▸ **Travail demandé**
a - Reproduisez à l'identique le passage du récit de voyage en Transylvanie qui va de "Mais les Batthyány" à "sa résidence viennoise.".
b - Traduisez en anglais la phrase suivante du récit de voyage en Transylvanie : « Alba Julia se situe sur la grande rivière du Mureș / Maros, affluente de la Tisza. »

▸ **Source**
Après la journée (remarquable à plus d'un titre) passée à Eger, nous quittons donc la ville en pleine nuit, à 5 heures du matin, pour prendre la route du Nord, vers Békécsaba et la frontière roumaine après Gyula. La route 79A pique ensuite vers l’Est, à travers le pays totalement plat des Partium, tandis que les montagnes commencent à se détacher sur l’horizon. Nous remontons de plus ou moins loin la rivière de la Criş / Körös blanche (Weiße Kreisch), avant de quitter cet itinéraire à Valfurile pour suivre la route 76 en direction de Brad. Une crevaison nous retarde d’une heure environ.
Une fois passé Brad, nous entrons franchement dans le paysage montagneux de la Transylvanie au sens historique et géographique du terme, par la route 74, qui monte jusqu’à Abrud, avant de redescendre vers Alba Julia (Gyulafehérvár / Weißenburg), notre destination finale: nous y sommes à 13 heures, donc après quelque 7 heures de route. Même si le paysage forestier est superbe (cliché 1) et même si les routes ne sont pas mauvaises, elles ne sont pas non plus toujours bonnes, tant s’en faut, et on ne circule pas si facilement en Transylvanie…
Alba Julia se situe sur la grande rivière du Mureș / Maros, affluente de la Tisza. C’est une ville très importante aujourd’hui, et nous venons y visiter la bibliothèque du Batthyaneum (cliché 2). Le nom est dérivé de celui de la famille hongroise des Batthyány, elle-même divisée en trois branches, les princes, les comtes et les barons Batthyány. Boldizsár Batthyány (1537-1590), converti au protestantisme, possédait dans sa résidence de Güssing (Németújvár) une bibliothèque dont l’essentiel a été acheté à Francfort.
Mais les Batthyány reviennent bientôt au catholicisme: d’autres membres de la famille auront, au XVIIIe siècle, d’importantes bibliothèques, notamment le comte Adam Batthyány (1697-1782) et le prince Károly József Batthyány (1698-1772), dans sa résidence viennoise.

▸ **Données fournies**
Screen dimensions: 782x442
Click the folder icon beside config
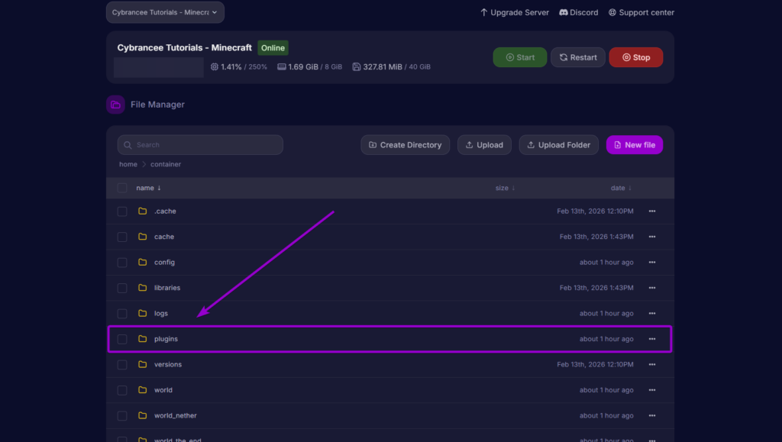click(142, 263)
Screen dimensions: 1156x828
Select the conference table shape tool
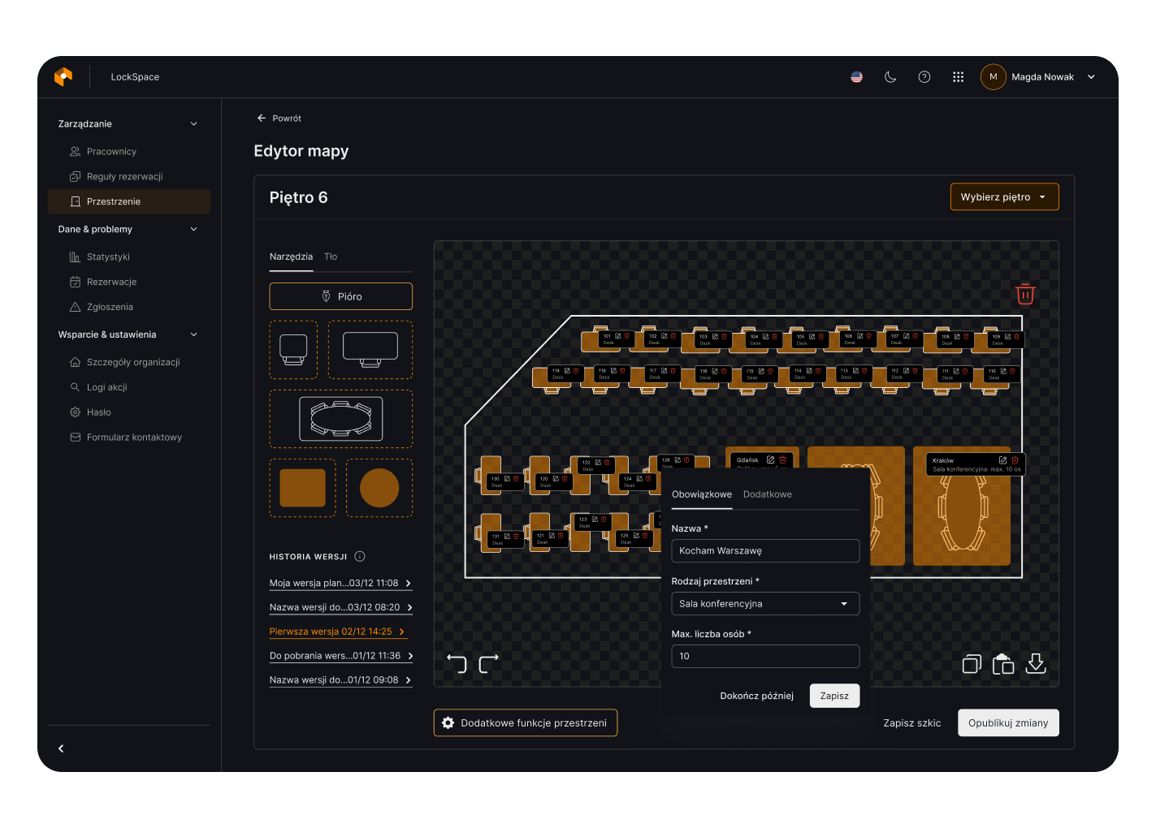click(340, 419)
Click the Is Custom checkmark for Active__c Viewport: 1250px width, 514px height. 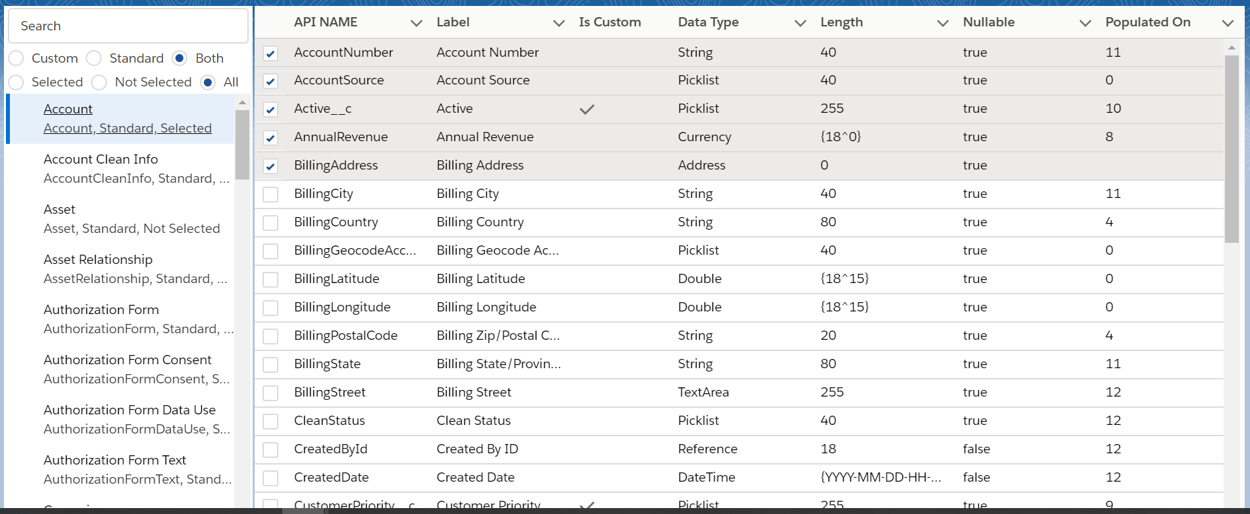(586, 109)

▸ **Réponses attendues**
a -
Mais les Batthyány reviennent bientôt au catholicisme: d’autres membres de la famille auront, au XVIIIe siècle, d’importantes bibliothèques, notamment le comte Adam Batthyány (1697-1782) et le prince Károly József Batthyány (1698-1772), dans sa résidence viennoise.

b - Alba Julia lies on the great Mureș / Maros river, a tributary of the Tisza.